As for prejudice to the plaintiffs, they cite the untimely production of the charts and the failure of Mr. Yoo to appear for his deposition and explain the provenance of the documents. Were there a witness other than Mr. Yoo competent to explain the source of the documents, that prejudice might have been alleviated, but defendants have offered no factual basis to suggest that anyone else has personal knowledge as to the creation of the charts or as to the documentation that underlies their summaries of hours and pay data. These circumstances suggest that preclusion is an appropriate limited response to remedy the prejudice that would be occasioned by defendants' failure to explain the origins of the data, their conceded destruction of purported underlying documentation and the failure of Mr. Yoo -- seemingly the only person with personal knowledge of the facts -- to appear for his court-ordered deposition.
At one point defendants suggested that Ms. Ko could lay a foundation (July 30, 2013 Tr. 12), but that is plainly not the case since they never attempted on this motion to proffer any specifics, and in any event it is readily apparent that she is not in a position to do so, as exemplified by defendants' original representation that the charts were computerized, followed by Ms. Ko's futile effort to locate any sign of them on the computer system. (See also Joynes Decl. Ex. Q at 20) (Ms. Ko had no computer training until 2012).

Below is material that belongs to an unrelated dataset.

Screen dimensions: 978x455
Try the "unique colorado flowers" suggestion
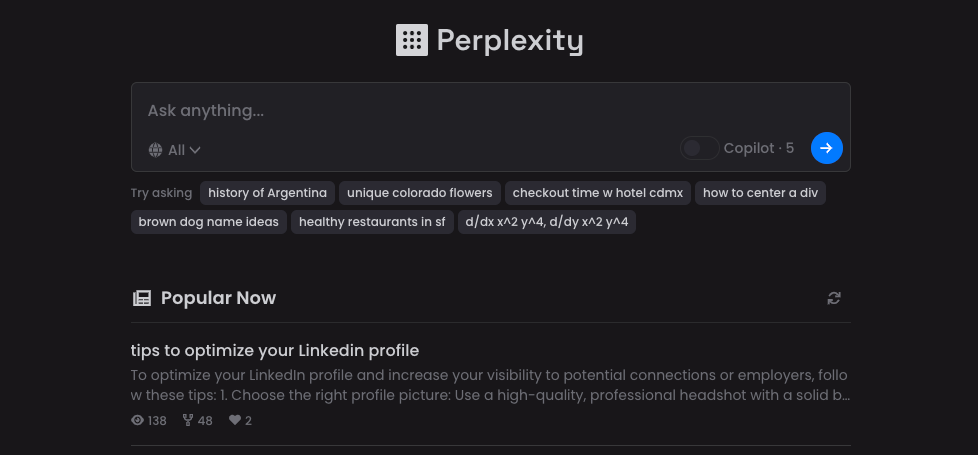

Alternatively, even if plaintiffs' motion were treated as an in limine request to exclude these documents under the Federal Rules of Evidence, that application would be well taken. As the proponent of the charts, defendants bear the burden not only of demonstrating the authenticity of the proposed exhibit, Fed. R. Evid. 901, but also of satisfying the rule governing the use of summaries. By defendants' own admission, they have no one who has personal knowledge of the creation of the charts, and they have in effect admitted that they cannot offer evidence that the charts were prepared in the ordinary course of business. Moreover, insofar as the charts constitute a summary to prove the contents of underlying documents that defendants apparently failed to preserve (assuming they ever existed), they cannot satisfy the requirements of Rule 1006, which specifies that the proponent of the charts "must make the originals or duplicates [of the underlying documents] available for examination or copying or both by other parties . . . ."

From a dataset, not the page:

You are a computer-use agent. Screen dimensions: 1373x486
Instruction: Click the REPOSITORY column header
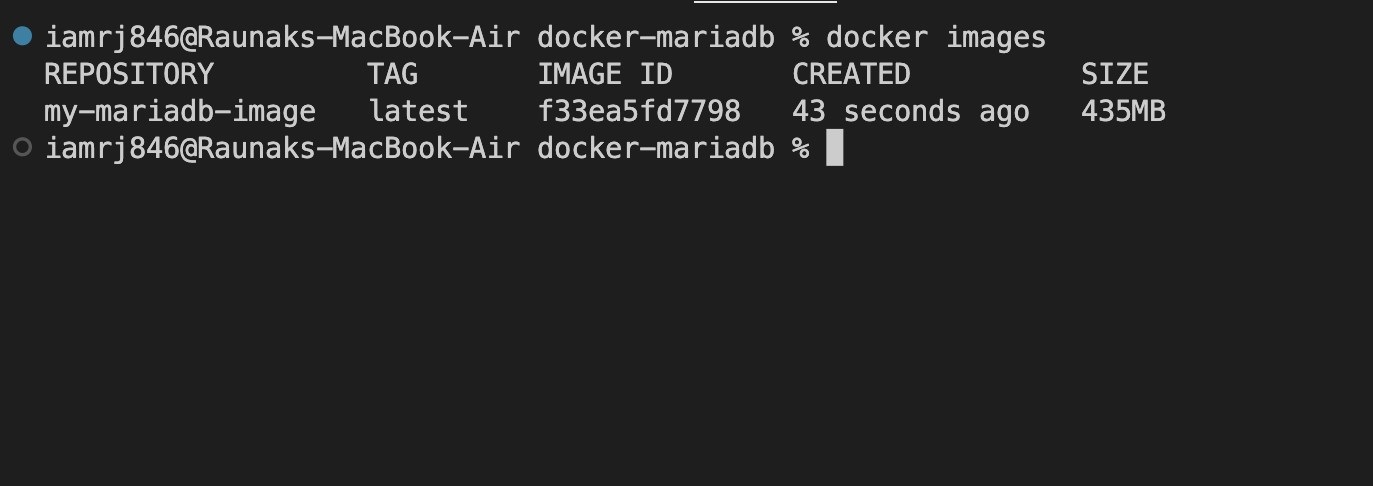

The rule goes on to state that "the court may order the proponent to produce them in court." --------
In sum, there is ample basis to preclude the introduction of these charts under both the federal discovery rules and the rules of evidence.
CONCLUSION
Plaintiffs' motion for sanctions is granted. Further, we award plaintiffs the expenses of their motion pursuant to Fed. R. Civ. P. 37(b)(2)(c); see also Fed. R. Civ. P. 16(f)(2), since defendants' opposition to the Rule 37 motion was not substantially justified. Counsel are to serve and file one or more affidavits or declarations with time sheets reflecting their claimed expenses by May 19, 2014. Defendants may serve and file responding papers by May 23, 2014. Dated: New York, New York
May 12, 2014
/s/_________
MICHAEL H. DOLINGER
UNITED STATES MAGISTRATE JUDGE Copies of the foregoing Memorandum and Order have been mailed today to: Kenneth Kimerling, Esq.
Asian American Legal Defense & Education Fund
99 Hudson Street
12th Floor
New York, New York 10013 Katie Ambroziak, Esq.